A very small theory, but my latest, is that many politicians and journalists lack a certain public grace because they spent their formative years in the American institution most likely to encourage base assumptions and coldness toward the foe. Yes, boarding school, and tony private schools in general. The last people with grace in America are poor Christians and religiously educated people of the middle class. The rich gave it up as an affectation long ago. Too bad, since they stayed in power.
The latest example of a lack of grace in Washington is the exchange between Jim Webb and President Bush at a White House Christmas party. Mr. Webb did not want to pose with the president and so didn't join the picture line. Fair enough, everyone feels silly on a picture line. Mr. Bush approached him later and asked after his son, a Marine. Mr. Webb said he'd like his son back from Iraq. Mr. Bush then, according to the Washington Post, said: "That's not what I asked you. How's your son?" Mr. Webb replied that's between him and his son.
For this Mr. Webb has been roundly criticized. And on reading the exchange I thought it had the sound of the rattling little aggressions of our day, but not on Mr. Webb's side. Imagine Lincoln saying, in such circumstances, "That's not what I asked you." Or JFK. Or Gerald Ford!
"That's not what I asked you" is a sentence straight from cable TV, from which many Americans are acquiring an attitude toward public and even private presentation.
Our interviewers and anchors have been taught, or learned, that they must show who's in charge, who's demanding answers, who's uncompromising in his search for truth. But of course they're not in search of truth; they're on a search for dominance.
Interviewers now always, as you have noticed, interrupt the person they're interviewing. Yes, they are trying to show who's in control of this conversation, and yes, they're trying to catch the interviewee off guard in hope of making news. They are attempting to keep trained and practiced politicians from launching unfruitful filibusters and boring everyone.
But interviewers also interrupt their subjects because they don't want the camera on the subject. They want the camera on themselves. <...>
The Dominance of the Face leads to the inevitability of the interruption:
"Why did you vote 'no'?"
"I felt--"
"But why'd you do it?"
"Well, the implications of the question, and the merits of the arguments seemed--"
"That's not what I asked you!"
Because of this style, no one in America has been allowed to finish a sentence in the past 10 years. And it is not confined to cable but has spread to the networks, to government, and is starting to affect regular people, encouraging in them a conversational style that is not friendly or graceful, but depositional.
This has not contributed to the presence of grace in our public life.
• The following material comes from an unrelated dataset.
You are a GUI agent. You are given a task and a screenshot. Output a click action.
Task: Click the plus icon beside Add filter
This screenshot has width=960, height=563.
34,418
Peggy Noonan — past speechwriter to Ronald Reagan and George H.W. Bush — wrote this in 2006. (Its political content is timely: Senator Jim Webb of Virginia has recently been mentioned as a potential Vice-Presidential Democratic nominee.)
But risking castigation as lacking grace myself, I might differ with Ms. Noonan as to the holders of grace in today's society. No religion — or non-religion — has a lock on that sacramental civility.
As often as one may encounter incivility, one can occasionally encounter anonymous politeness, pleasantry, collegiality, gentle discourse, and — okay, I'll say it — random acts of kindness.
Whether these are religiously spurred, I cannot — and should not be able to — tell. The very implication of grace is that it demands no recognition. It is not even its own reward. It is, simply put, the right thing to do.
And that is why I believe grace rare to find ... and personally difficult to practice.